**WORK INSTRUCTIONS:**
Can you revise the records below so that every "Open" becomes "Show" and nothing else changes, leaving the pictures out of your answer?

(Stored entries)
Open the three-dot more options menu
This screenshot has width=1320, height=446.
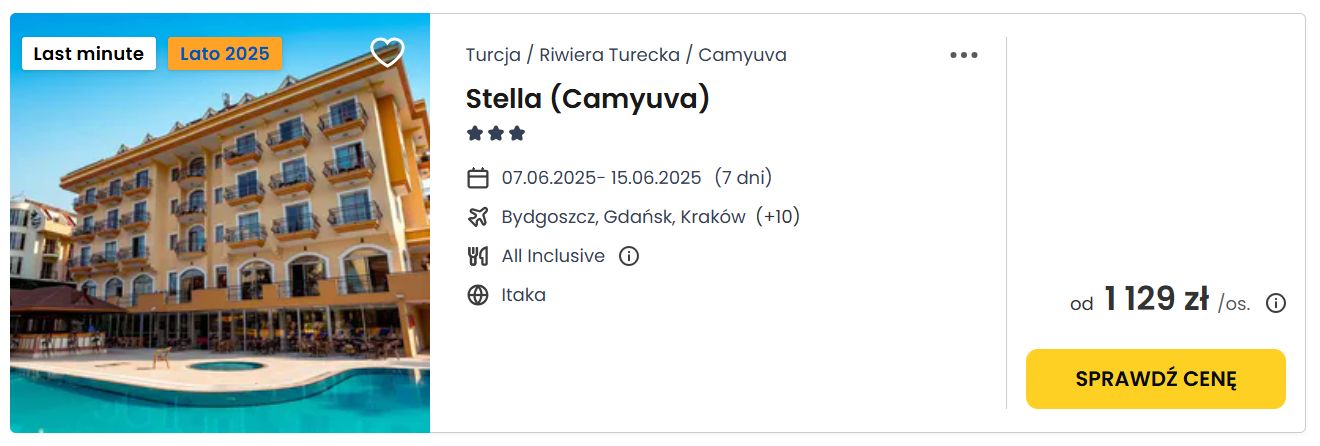click(x=964, y=55)
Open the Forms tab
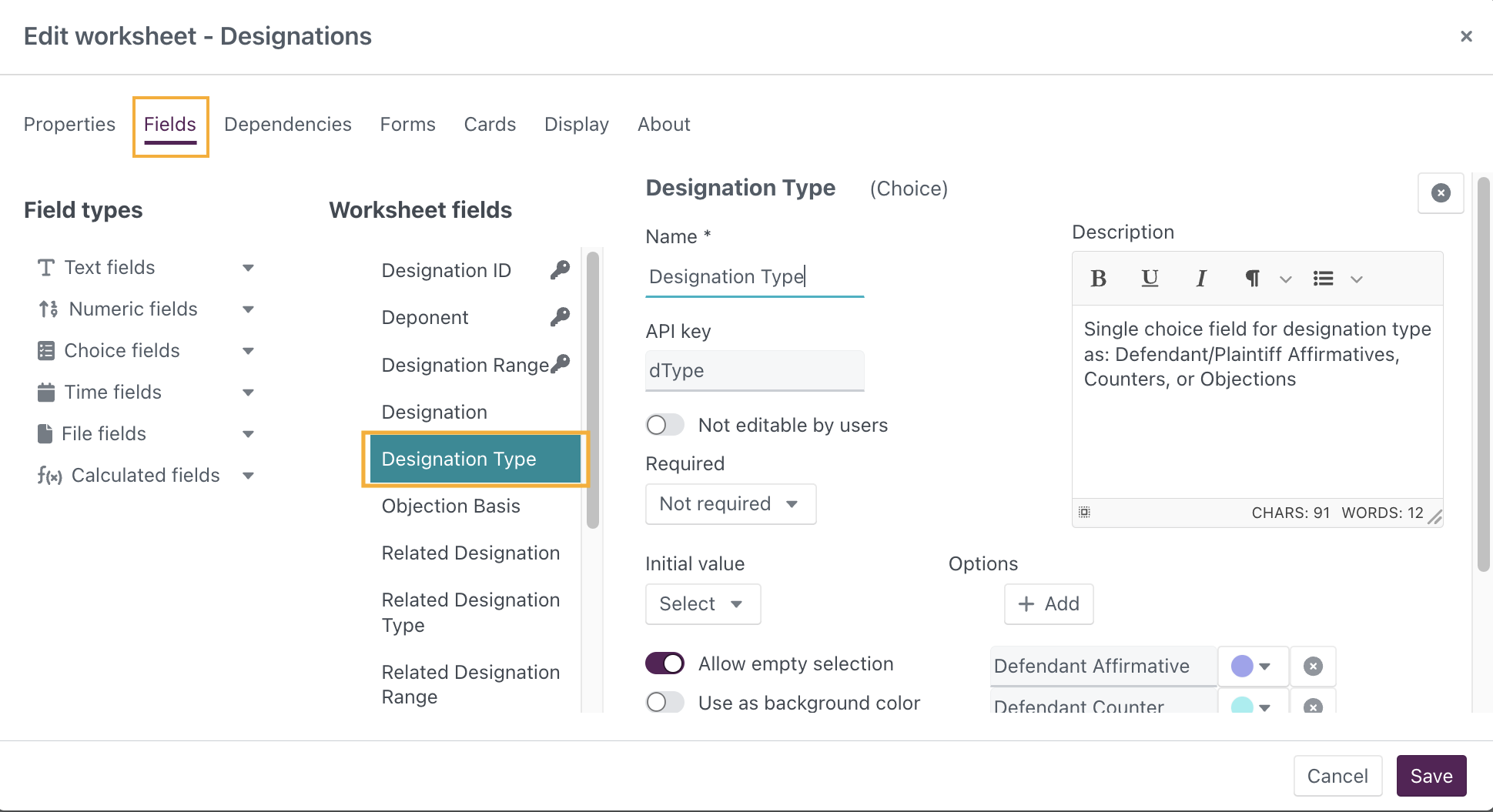This screenshot has width=1493, height=812. pos(407,125)
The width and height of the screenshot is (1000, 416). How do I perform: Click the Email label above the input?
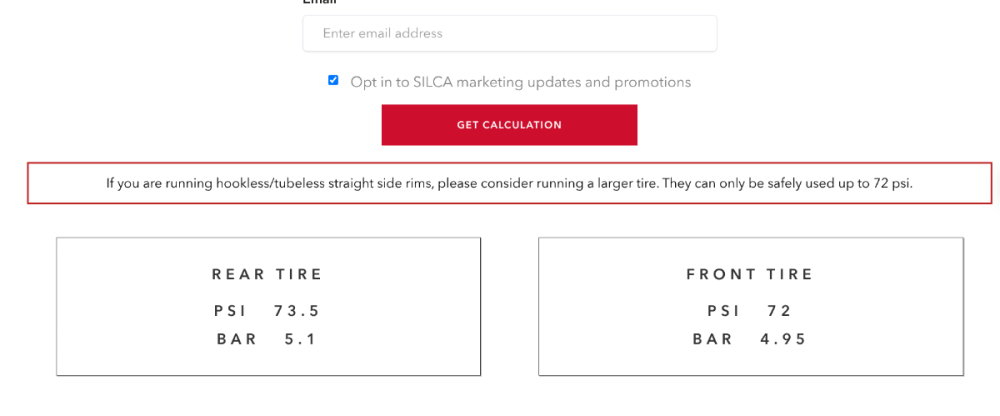coord(320,3)
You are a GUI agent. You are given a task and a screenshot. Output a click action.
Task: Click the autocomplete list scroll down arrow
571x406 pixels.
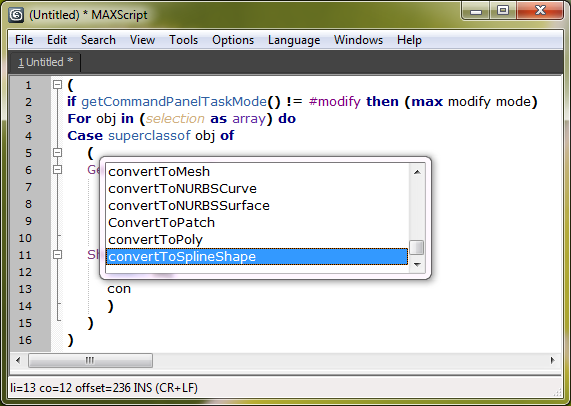pyautogui.click(x=417, y=265)
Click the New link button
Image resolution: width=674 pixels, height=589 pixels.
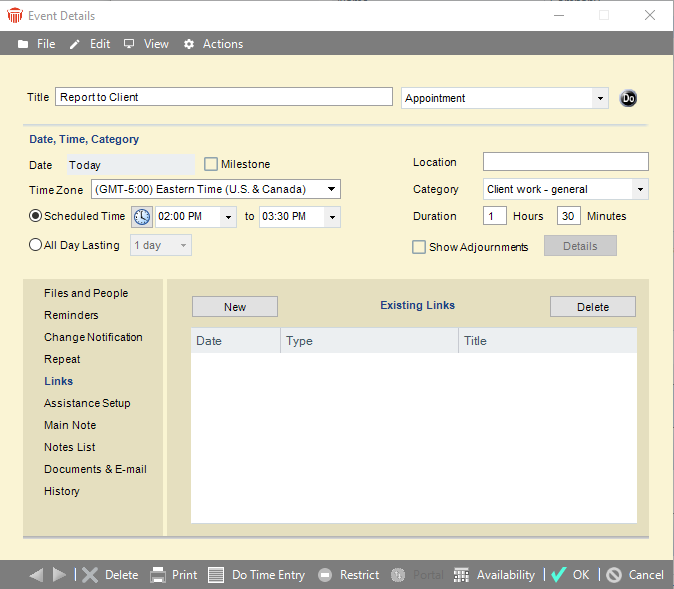coord(235,307)
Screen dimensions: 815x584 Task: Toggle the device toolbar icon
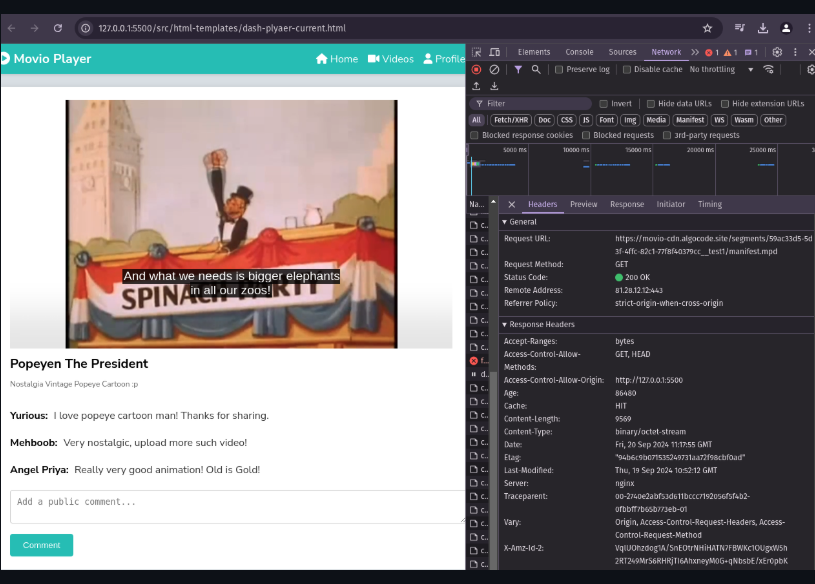coord(495,52)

**ANSWER TO THE EXERCISE:**
Show the three-dot more options menu
This screenshot has width=1320, height=446.
click(x=964, y=55)
Show the Forms tab
This screenshot has width=1493, height=812. pos(407,125)
The width and height of the screenshot is (1000, 416). How do I perform: Click the Email label above the input?
coord(320,3)
You are a GUI agent. You are given a task and a screenshot. Output a click action.
Task: Click the autocomplete list scroll down arrow
571x406 pixels.
pyautogui.click(x=417, y=265)
Click the New link button
Image resolution: width=674 pixels, height=589 pixels.
coord(235,307)
Screen dimensions: 815x584 Task: Toggle the device toolbar icon
coord(495,52)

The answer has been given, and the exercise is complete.